Determine the number of lines in the entries below in which the word "computer" appears, and reply with that number only.

[Stored data]
+ + + +

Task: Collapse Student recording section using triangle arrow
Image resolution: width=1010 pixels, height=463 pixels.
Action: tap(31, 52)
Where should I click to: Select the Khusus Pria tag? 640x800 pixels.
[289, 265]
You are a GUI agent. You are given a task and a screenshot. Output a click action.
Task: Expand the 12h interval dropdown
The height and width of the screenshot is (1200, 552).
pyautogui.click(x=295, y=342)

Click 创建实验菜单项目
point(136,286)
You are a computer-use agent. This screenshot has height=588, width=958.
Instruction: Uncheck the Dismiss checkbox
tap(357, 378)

+ + + +

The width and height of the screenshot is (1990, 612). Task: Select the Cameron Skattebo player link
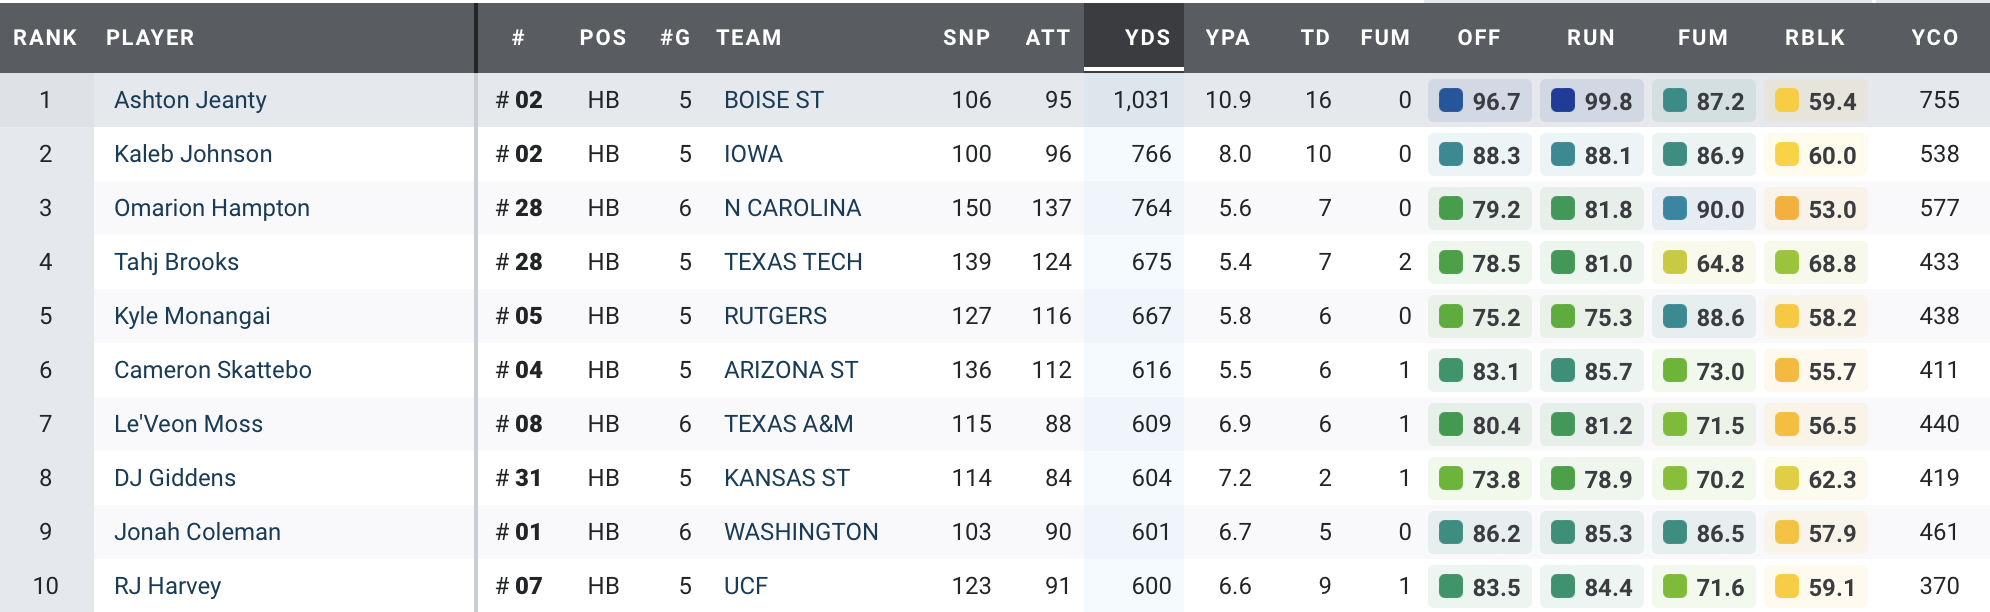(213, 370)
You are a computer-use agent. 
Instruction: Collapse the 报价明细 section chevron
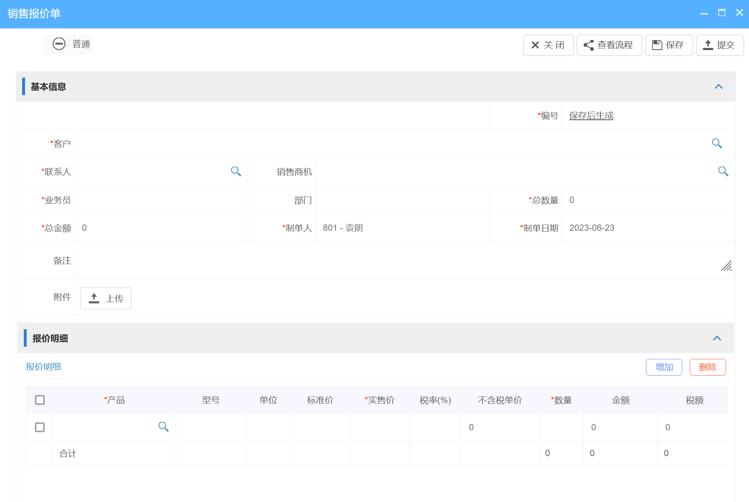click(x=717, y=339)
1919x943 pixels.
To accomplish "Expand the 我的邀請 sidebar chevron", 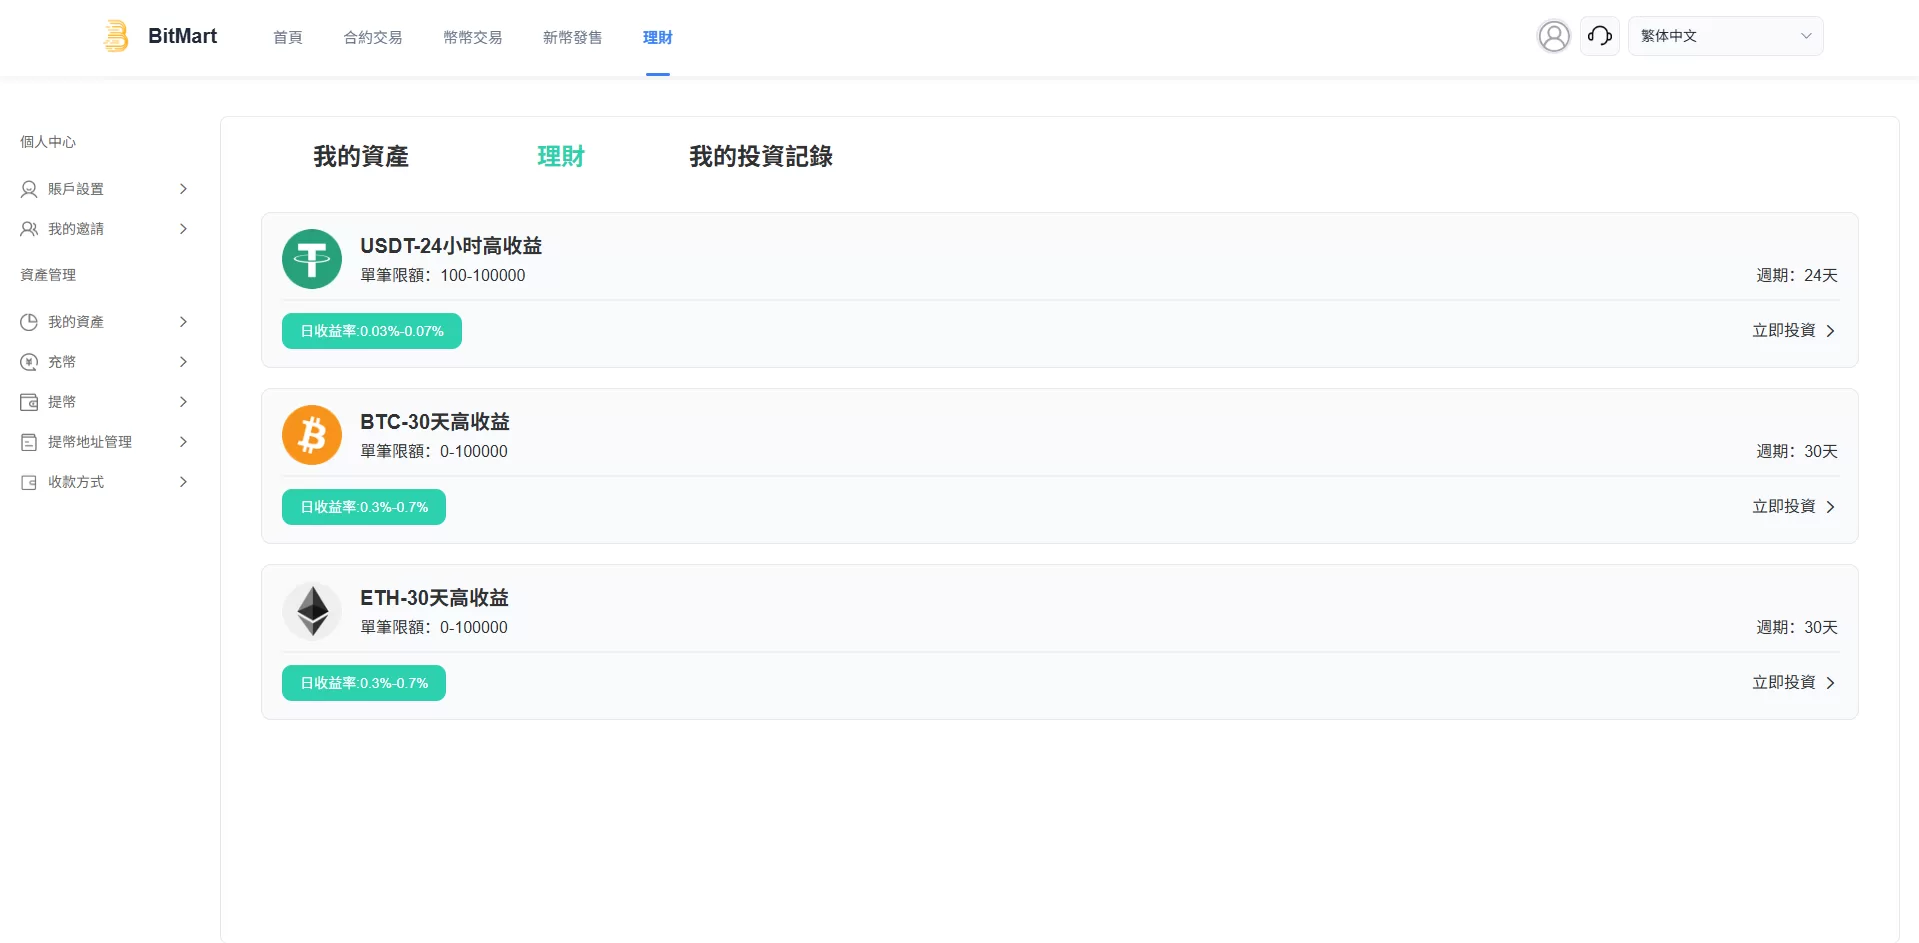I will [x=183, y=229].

+ + + +

## EXERCISE RESPONSE
2